▶ **How to complete this task**: Print every line of the records below exactly as it reads.

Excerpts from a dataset
------------------------------------------------------------

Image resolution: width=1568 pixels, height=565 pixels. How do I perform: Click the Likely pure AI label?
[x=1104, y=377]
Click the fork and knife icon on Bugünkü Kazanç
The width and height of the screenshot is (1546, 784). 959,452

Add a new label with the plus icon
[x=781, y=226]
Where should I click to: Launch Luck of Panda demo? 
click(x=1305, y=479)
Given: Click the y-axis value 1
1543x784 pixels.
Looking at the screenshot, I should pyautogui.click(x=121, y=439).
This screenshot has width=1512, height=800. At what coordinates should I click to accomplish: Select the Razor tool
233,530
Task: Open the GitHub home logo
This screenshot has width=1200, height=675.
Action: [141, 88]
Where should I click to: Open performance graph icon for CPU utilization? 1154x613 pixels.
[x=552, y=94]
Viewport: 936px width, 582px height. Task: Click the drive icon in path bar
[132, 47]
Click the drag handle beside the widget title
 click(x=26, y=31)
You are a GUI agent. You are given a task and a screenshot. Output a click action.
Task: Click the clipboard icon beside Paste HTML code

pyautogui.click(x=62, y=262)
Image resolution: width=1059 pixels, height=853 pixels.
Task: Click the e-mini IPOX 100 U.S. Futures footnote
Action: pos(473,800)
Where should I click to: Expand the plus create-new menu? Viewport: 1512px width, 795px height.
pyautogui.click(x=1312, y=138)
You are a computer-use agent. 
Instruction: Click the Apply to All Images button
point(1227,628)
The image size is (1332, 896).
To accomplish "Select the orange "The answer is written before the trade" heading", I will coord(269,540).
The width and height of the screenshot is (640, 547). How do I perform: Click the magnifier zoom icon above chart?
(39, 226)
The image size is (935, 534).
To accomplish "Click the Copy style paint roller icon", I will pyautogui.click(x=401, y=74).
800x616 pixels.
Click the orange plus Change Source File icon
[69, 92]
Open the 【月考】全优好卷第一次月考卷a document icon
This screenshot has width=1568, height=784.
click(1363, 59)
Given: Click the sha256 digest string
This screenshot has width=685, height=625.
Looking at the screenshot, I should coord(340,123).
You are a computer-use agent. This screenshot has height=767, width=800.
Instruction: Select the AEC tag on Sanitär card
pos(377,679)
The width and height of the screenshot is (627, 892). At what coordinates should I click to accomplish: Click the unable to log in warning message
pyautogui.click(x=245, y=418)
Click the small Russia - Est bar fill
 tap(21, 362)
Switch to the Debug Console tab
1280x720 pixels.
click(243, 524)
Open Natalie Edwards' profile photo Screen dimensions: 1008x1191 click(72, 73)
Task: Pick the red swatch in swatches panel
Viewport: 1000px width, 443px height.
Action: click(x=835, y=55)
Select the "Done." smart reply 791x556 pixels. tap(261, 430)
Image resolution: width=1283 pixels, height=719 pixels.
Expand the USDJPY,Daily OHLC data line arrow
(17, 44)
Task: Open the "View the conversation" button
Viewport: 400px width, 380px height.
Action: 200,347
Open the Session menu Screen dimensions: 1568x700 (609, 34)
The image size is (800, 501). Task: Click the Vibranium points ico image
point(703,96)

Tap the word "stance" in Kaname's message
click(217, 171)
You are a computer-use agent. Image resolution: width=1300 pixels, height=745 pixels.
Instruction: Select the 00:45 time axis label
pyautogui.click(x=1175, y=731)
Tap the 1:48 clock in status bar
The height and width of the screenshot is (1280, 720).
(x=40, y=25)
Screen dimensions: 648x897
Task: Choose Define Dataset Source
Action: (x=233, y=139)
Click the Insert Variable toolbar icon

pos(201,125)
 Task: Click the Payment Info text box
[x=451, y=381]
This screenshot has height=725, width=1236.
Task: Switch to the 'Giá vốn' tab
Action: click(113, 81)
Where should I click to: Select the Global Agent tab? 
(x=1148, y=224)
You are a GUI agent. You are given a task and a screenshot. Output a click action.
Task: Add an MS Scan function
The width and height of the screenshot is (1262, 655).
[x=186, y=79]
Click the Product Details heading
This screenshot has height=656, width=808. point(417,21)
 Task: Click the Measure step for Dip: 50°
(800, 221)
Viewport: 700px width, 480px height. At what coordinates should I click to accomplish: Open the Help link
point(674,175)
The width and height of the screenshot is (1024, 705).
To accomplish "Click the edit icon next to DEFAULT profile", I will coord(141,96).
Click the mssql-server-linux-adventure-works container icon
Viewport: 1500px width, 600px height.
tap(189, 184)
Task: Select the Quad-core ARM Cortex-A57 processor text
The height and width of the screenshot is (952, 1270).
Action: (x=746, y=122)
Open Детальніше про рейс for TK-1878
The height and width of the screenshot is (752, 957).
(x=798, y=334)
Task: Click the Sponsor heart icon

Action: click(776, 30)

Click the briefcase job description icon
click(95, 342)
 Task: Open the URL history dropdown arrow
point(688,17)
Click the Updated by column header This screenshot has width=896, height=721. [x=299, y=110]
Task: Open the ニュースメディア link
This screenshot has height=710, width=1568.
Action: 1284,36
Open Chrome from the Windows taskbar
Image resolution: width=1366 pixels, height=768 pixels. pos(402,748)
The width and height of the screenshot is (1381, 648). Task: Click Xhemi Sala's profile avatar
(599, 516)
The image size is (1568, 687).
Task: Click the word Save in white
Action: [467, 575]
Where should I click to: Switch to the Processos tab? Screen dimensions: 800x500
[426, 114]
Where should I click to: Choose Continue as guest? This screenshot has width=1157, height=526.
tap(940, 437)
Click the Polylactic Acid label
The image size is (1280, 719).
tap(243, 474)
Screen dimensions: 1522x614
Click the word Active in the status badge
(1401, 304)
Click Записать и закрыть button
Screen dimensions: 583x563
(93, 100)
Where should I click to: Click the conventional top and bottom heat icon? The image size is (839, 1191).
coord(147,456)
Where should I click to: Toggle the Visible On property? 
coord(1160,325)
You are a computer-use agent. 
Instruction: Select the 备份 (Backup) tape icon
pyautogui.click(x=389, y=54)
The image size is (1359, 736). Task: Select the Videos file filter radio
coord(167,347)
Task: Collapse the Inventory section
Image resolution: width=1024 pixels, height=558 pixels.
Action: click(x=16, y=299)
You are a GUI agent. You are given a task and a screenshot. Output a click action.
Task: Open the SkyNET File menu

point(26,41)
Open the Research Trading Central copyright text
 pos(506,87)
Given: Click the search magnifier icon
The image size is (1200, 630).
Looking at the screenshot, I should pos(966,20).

------------------------------------------------------------

▶ **Answer to this task**:
Image resolution: width=1568 pixels, height=565 pixels. How do I perform: Click the Likely pure AI label?
[x=1104, y=377]
Click the fork and knife icon on Bugünkü Kazanç
The width and height of the screenshot is (1546, 784). 959,452

Add a new label with the plus icon
[x=781, y=226]
Where should I click to: Launch Luck of Panda demo? 
click(x=1305, y=479)
Given: Click the y-axis value 1
1543x784 pixels.
Looking at the screenshot, I should pyautogui.click(x=121, y=439).
This screenshot has width=1512, height=800. At what coordinates should I click to accomplish: Select the Razor tool
233,530
Task: Open the GitHub home logo
This screenshot has width=1200, height=675.
Action: [141, 88]
Where should I click to: Open performance graph icon for CPU utilization? 1154x613 pixels.
[x=552, y=94]
Viewport: 936px width, 582px height. Task: Click the drive icon in path bar
[132, 47]
Click the drag handle beside the widget title
 click(x=26, y=31)
You are a GUI agent. You are given a task and a screenshot. Output a click action.
Task: Click the clipboard icon beside Paste HTML code

pyautogui.click(x=62, y=262)
Image resolution: width=1059 pixels, height=853 pixels.
Task: Click the e-mini IPOX 100 U.S. Futures footnote
Action: pos(473,800)
Where should I click to: Expand the plus create-new menu? Viewport: 1512px width, 795px height.
pyautogui.click(x=1312, y=138)
You are a computer-use agent. 
Instruction: Click the Apply to All Images button
point(1227,628)
The image size is (1332, 896).
To accomplish "Select the orange "The answer is written before the trade" heading", I will coord(269,540).
The width and height of the screenshot is (640, 547). How do I perform: Click the magnifier zoom icon above chart?
(39, 226)
The image size is (935, 534).
To accomplish "Click the Copy style paint roller icon", I will pyautogui.click(x=401, y=74).
800x616 pixels.
Click the orange plus Change Source File icon
[69, 92]
Open the 【月考】全优好卷第一次月考卷a document icon
This screenshot has width=1568, height=784.
click(1363, 59)
Given: Click the sha256 digest string
This screenshot has width=685, height=625.
Looking at the screenshot, I should coord(340,123).
You are a computer-use agent. This screenshot has height=767, width=800.
Instruction: Select the AEC tag on Sanitär card
pos(377,679)
The width and height of the screenshot is (627, 892). At what coordinates should I click to accomplish: Click the unable to log in warning message
pyautogui.click(x=245, y=418)
Click the small Russia - Est bar fill
 tap(21, 362)
Switch to the Debug Console tab
1280x720 pixels.
click(243, 524)
Open Natalie Edwards' profile photo Screen dimensions: 1008x1191 click(72, 73)
Task: Pick the red swatch in swatches panel
Viewport: 1000px width, 443px height.
Action: click(x=835, y=55)
Select the "Done." smart reply 791x556 pixels. tap(261, 430)
Image resolution: width=1283 pixels, height=719 pixels.
Expand the USDJPY,Daily OHLC data line arrow
(17, 44)
Task: Open the "View the conversation" button
Viewport: 400px width, 380px height.
Action: 200,347
Open the Session menu Screen dimensions: 1568x700 (609, 34)
The image size is (800, 501). Task: Click the Vibranium points ico image
point(703,96)

Tap the word "stance" in Kaname's message
click(217, 171)
You are a computer-use agent. Image resolution: width=1300 pixels, height=745 pixels.
Instruction: Select the 00:45 time axis label
pyautogui.click(x=1175, y=731)
Tap the 1:48 clock in status bar
The height and width of the screenshot is (1280, 720).
(x=40, y=25)
Screen dimensions: 648x897
Task: Choose Define Dataset Source
Action: (x=233, y=139)
Click the Insert Variable toolbar icon

pos(201,125)
 Task: Click the Payment Info text box
[x=451, y=381]
This screenshot has height=725, width=1236.
Task: Switch to the 'Giá vốn' tab
Action: click(113, 81)
Where should I click to: Select the Global Agent tab? 
(x=1148, y=224)
You are a GUI agent. You are given a task and a screenshot. Output a click action.
Task: Add an MS Scan function
The width and height of the screenshot is (1262, 655).
[x=186, y=79]
Click the Product Details heading
This screenshot has height=656, width=808. point(417,21)
 Task: Click the Measure step for Dip: 50°
(800, 221)
Viewport: 700px width, 480px height. At what coordinates should I click to accomplish: Open the Help link
point(674,175)
The width and height of the screenshot is (1024, 705).
To accomplish "Click the edit icon next to DEFAULT profile", I will coord(141,96).
Click the mssql-server-linux-adventure-works container icon
Viewport: 1500px width, 600px height.
tap(189, 184)
Task: Select the Quad-core ARM Cortex-A57 processor text
The height and width of the screenshot is (952, 1270).
Action: (x=746, y=122)
Open Детальніше про рейс for TK-1878
The height and width of the screenshot is (752, 957).
(x=798, y=334)
Task: Click the Sponsor heart icon

Action: click(776, 30)

Click the briefcase job description icon
click(95, 342)
 Task: Open the URL history dropdown arrow
point(688,17)
Click the Updated by column header This screenshot has width=896, height=721. [x=299, y=110]
Task: Open the ニュースメディア link
This screenshot has height=710, width=1568.
Action: 1284,36
Open Chrome from the Windows taskbar
Image resolution: width=1366 pixels, height=768 pixels. pos(402,748)
The width and height of the screenshot is (1381, 648). Task: Click Xhemi Sala's profile avatar
(599, 516)
The image size is (1568, 687).
Task: Click the word Save in white
Action: [467, 575]
Where should I click to: Switch to the Processos tab? Screen dimensions: 800x500
[426, 114]
Where should I click to: Choose Continue as guest? This screenshot has width=1157, height=526.
tap(940, 437)
Click the Polylactic Acid label
The image size is (1280, 719).
tap(243, 474)
Screen dimensions: 1522x614
Click the word Active in the status badge
(1401, 304)
Click Записать и закрыть button
Screen dimensions: 583x563
(93, 100)
Where should I click to: Click the conventional top and bottom heat icon? The image size is (839, 1191).
coord(147,456)
Where should I click to: Toggle the Visible On property? 
coord(1160,325)
You are a computer-use agent. 
Instruction: Select the 备份 (Backup) tape icon
pyautogui.click(x=389, y=54)
The image size is (1359, 736). Task: Select the Videos file filter radio
coord(167,347)
Task: Collapse the Inventory section
Image resolution: width=1024 pixels, height=558 pixels.
Action: click(x=16, y=299)
You are a GUI agent. You are given a task and a screenshot. Output a click action.
Task: Open the SkyNET File menu

point(26,41)
Open the Research Trading Central copyright text
 pos(506,87)
Given: Click the search magnifier icon
The image size is (1200, 630).
Looking at the screenshot, I should pos(966,20).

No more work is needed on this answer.